**Try it:** Only the lines from the one containing "Task: Click the serial number D0270273B207C" through the last line below belong in your copy; transcribe them exactly and omit any pictures.

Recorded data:
□ □ □ □ □

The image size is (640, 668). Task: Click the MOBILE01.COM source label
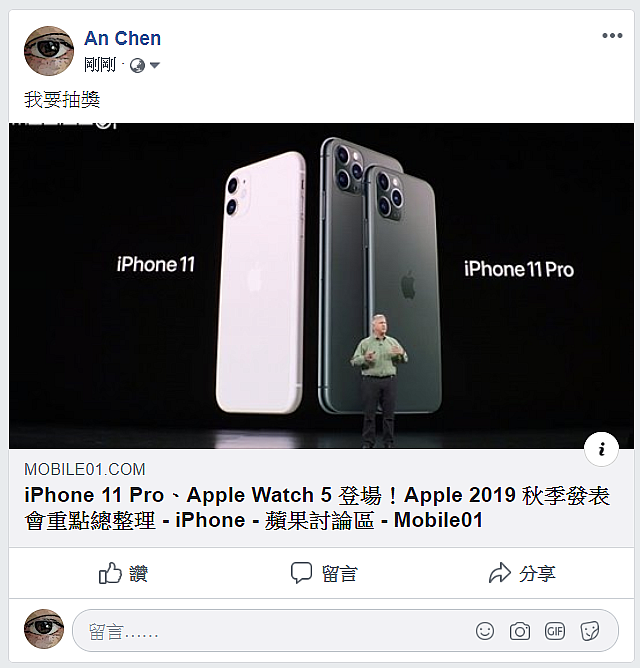[85, 469]
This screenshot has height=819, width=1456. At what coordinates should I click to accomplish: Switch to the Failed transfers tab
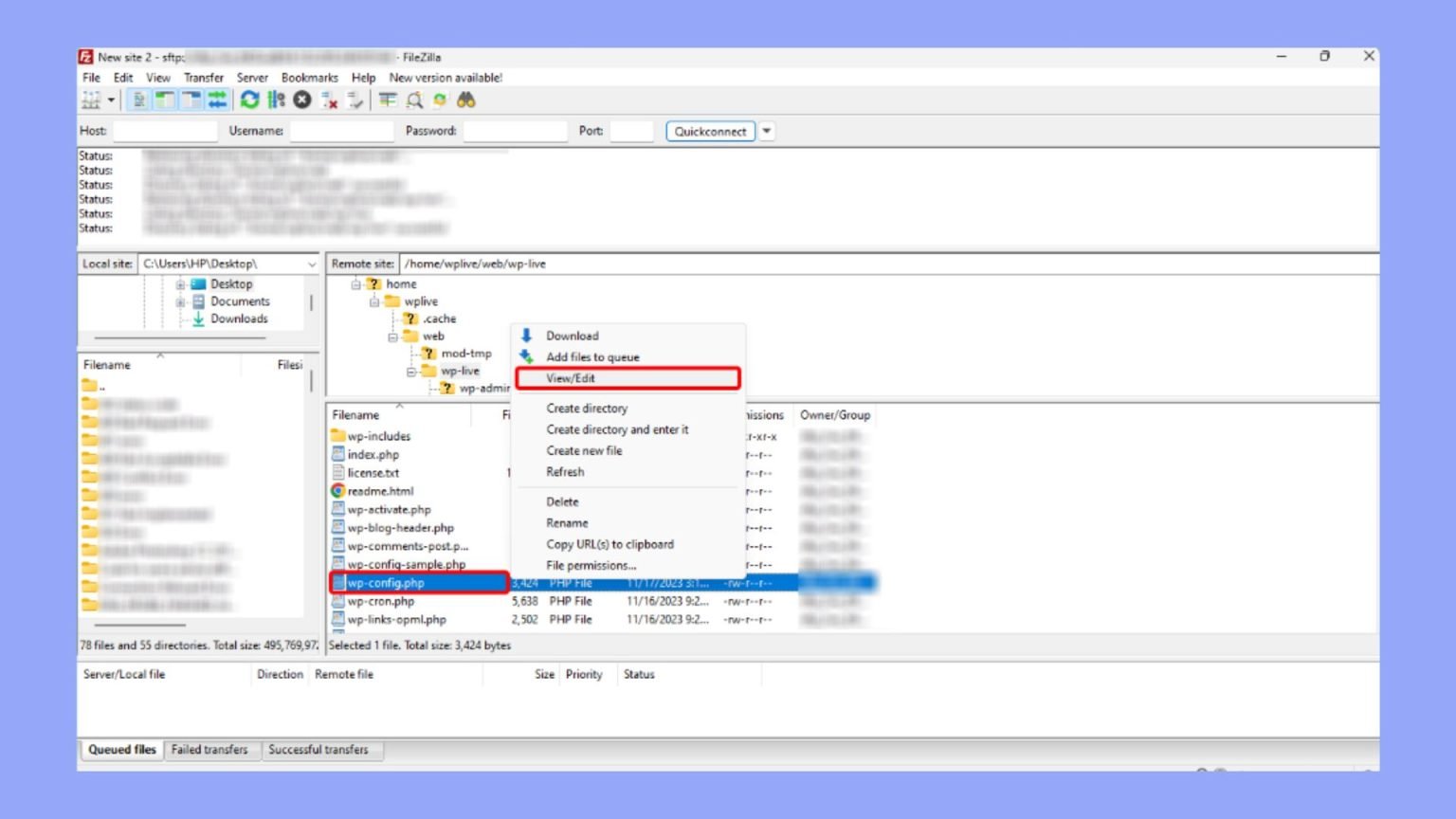[210, 749]
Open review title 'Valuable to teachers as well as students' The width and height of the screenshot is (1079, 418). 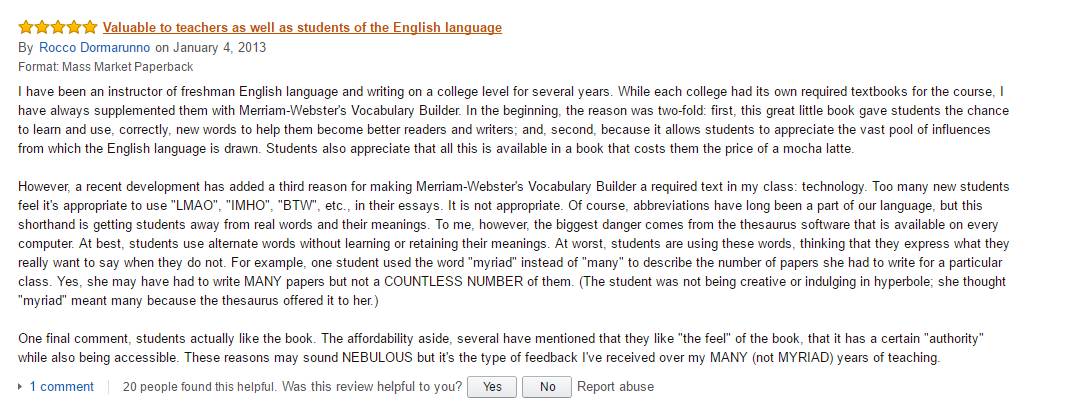(x=302, y=28)
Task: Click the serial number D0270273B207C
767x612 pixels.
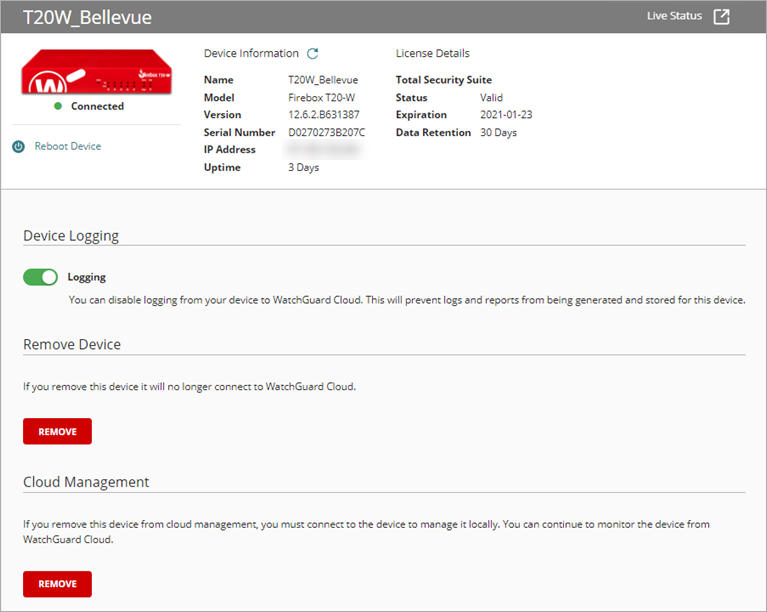Action: click(x=326, y=132)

□ □ □ □ □

**Exercise response:**
Task: Click the serial number D0270273B207C
767x612 pixels.
Action: click(x=326, y=132)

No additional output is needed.